=== EXERCISE ===
There is material below. Print exactly the lines starting at the line with "Click the Add" and ending at the line with "The image size is (1835, 1042).", ends included, and no others.

== == ==

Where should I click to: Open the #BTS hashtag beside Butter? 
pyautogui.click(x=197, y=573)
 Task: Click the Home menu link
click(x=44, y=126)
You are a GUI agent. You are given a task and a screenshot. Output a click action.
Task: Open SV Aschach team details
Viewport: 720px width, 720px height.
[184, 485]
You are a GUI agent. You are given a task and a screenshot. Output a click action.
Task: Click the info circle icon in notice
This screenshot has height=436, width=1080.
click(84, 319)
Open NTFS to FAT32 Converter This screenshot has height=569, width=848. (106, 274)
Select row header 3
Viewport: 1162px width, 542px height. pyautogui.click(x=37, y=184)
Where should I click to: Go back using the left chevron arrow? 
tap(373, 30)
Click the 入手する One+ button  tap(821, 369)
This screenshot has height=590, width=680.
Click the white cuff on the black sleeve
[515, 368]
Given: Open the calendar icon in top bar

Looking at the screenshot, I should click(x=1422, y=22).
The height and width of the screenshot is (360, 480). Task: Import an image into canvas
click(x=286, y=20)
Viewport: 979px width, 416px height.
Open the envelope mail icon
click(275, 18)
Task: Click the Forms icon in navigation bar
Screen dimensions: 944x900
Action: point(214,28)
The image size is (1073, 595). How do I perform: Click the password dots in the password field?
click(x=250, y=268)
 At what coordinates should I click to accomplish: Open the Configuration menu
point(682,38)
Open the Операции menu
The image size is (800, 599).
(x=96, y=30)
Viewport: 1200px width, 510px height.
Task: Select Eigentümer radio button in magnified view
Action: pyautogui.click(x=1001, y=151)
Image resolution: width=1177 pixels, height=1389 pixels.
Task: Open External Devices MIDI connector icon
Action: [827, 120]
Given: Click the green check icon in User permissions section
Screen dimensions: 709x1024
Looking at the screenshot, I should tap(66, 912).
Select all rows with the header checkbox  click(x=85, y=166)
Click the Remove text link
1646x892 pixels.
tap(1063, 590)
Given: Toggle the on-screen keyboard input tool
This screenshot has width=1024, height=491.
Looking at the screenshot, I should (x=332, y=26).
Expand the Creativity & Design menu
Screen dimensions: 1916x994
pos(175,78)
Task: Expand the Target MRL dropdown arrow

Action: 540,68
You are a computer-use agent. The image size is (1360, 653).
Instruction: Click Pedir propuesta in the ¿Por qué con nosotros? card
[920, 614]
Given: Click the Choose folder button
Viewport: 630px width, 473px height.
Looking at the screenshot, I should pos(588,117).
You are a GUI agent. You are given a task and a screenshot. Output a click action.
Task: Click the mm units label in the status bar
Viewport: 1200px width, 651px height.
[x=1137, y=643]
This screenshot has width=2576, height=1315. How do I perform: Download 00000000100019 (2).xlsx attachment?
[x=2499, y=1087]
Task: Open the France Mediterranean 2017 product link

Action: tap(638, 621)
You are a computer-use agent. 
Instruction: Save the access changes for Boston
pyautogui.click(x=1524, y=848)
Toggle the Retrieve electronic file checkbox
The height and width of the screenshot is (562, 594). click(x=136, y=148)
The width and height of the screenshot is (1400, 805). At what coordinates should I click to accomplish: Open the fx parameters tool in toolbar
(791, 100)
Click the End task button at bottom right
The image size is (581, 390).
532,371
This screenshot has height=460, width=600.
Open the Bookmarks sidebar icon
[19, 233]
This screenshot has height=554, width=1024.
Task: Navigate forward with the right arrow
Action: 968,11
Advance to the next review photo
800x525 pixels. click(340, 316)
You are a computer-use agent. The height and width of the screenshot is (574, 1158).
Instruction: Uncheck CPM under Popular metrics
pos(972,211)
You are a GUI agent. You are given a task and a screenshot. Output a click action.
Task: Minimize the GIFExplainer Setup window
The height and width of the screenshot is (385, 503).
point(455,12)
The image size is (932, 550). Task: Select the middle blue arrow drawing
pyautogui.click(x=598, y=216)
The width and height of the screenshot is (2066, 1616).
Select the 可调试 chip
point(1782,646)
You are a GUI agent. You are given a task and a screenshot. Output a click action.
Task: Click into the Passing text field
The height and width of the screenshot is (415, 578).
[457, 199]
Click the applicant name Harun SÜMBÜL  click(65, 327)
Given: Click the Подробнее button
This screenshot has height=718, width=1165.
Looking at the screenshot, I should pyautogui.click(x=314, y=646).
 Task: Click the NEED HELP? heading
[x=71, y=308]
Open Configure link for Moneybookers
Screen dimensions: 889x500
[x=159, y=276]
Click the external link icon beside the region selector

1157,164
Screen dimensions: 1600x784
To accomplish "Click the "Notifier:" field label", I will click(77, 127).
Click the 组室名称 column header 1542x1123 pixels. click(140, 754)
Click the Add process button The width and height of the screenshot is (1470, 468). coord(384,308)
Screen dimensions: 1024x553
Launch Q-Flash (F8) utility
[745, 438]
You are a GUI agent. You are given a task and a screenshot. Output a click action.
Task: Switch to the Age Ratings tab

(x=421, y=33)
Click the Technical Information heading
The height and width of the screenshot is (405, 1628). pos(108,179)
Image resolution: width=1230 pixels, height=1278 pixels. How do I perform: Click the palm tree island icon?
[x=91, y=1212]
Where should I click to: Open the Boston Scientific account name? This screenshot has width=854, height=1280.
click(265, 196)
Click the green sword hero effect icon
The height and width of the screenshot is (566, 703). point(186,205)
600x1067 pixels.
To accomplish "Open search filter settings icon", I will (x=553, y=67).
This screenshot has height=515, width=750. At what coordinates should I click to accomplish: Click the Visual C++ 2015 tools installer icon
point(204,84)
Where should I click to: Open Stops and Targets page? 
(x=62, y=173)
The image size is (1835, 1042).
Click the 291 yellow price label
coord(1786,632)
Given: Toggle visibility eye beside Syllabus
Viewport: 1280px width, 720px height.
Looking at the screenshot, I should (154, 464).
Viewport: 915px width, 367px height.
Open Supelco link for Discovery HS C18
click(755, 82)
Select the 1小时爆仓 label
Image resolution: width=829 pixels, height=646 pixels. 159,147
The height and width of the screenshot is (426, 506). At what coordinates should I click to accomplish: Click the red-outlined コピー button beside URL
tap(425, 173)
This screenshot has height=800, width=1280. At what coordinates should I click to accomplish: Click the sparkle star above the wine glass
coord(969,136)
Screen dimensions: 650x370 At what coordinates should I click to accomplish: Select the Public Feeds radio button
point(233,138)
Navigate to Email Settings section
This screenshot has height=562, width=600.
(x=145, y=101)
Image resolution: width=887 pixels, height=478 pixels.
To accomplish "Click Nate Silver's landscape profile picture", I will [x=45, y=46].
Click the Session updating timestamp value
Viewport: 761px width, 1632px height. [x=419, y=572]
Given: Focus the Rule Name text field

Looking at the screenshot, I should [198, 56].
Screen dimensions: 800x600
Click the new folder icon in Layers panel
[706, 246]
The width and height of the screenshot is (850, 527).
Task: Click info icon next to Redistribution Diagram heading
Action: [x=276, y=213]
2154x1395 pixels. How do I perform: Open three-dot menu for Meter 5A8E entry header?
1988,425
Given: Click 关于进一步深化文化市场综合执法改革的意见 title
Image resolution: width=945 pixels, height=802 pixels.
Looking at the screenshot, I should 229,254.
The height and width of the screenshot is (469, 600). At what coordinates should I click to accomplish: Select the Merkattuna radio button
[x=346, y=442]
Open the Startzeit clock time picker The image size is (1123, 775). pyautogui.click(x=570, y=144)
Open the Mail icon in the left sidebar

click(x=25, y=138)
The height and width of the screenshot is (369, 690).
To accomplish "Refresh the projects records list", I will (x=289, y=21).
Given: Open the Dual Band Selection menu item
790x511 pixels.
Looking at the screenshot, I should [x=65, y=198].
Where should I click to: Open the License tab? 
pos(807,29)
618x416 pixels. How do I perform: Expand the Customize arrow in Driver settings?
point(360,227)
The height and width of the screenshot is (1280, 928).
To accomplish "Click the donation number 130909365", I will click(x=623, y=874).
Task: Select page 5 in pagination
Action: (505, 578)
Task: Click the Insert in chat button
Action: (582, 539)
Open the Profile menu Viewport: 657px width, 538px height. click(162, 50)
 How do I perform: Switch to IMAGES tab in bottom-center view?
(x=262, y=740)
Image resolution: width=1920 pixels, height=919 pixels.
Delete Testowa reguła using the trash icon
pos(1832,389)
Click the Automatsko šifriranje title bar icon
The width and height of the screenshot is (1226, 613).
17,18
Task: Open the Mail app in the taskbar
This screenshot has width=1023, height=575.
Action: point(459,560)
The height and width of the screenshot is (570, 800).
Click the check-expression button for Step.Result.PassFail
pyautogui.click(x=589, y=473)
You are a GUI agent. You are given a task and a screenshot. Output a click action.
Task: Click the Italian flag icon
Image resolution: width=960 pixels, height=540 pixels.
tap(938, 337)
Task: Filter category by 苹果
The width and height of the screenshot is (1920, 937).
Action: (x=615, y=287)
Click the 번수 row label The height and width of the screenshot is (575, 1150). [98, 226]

== == ==

=== OUTPUT OF THE EXERCISE ===
Click the Add process button The width and height of the screenshot is (1470, 468). coord(384,308)
Screen dimensions: 1024x553
Launch Q-Flash (F8) utility
[745, 438]
You are a GUI agent. You are given a task and a screenshot. Output a click action.
Task: Switch to the Age Ratings tab

(x=421, y=33)
Click the Technical Information heading
The height and width of the screenshot is (405, 1628). pos(108,179)
Image resolution: width=1230 pixels, height=1278 pixels. How do I perform: Click the palm tree island icon?
[x=91, y=1212]
Where should I click to: Open the Boston Scientific account name? This screenshot has width=854, height=1280.
click(265, 196)
Click the green sword hero effect icon
The height and width of the screenshot is (566, 703). point(186,205)
600x1067 pixels.
To accomplish "Open search filter settings icon", I will (x=553, y=67).
This screenshot has height=515, width=750. At what coordinates should I click to accomplish: Click the Visual C++ 2015 tools installer icon
point(204,84)
Where should I click to: Open Stops and Targets page? 
(x=62, y=173)
The image size is (1835, 1042).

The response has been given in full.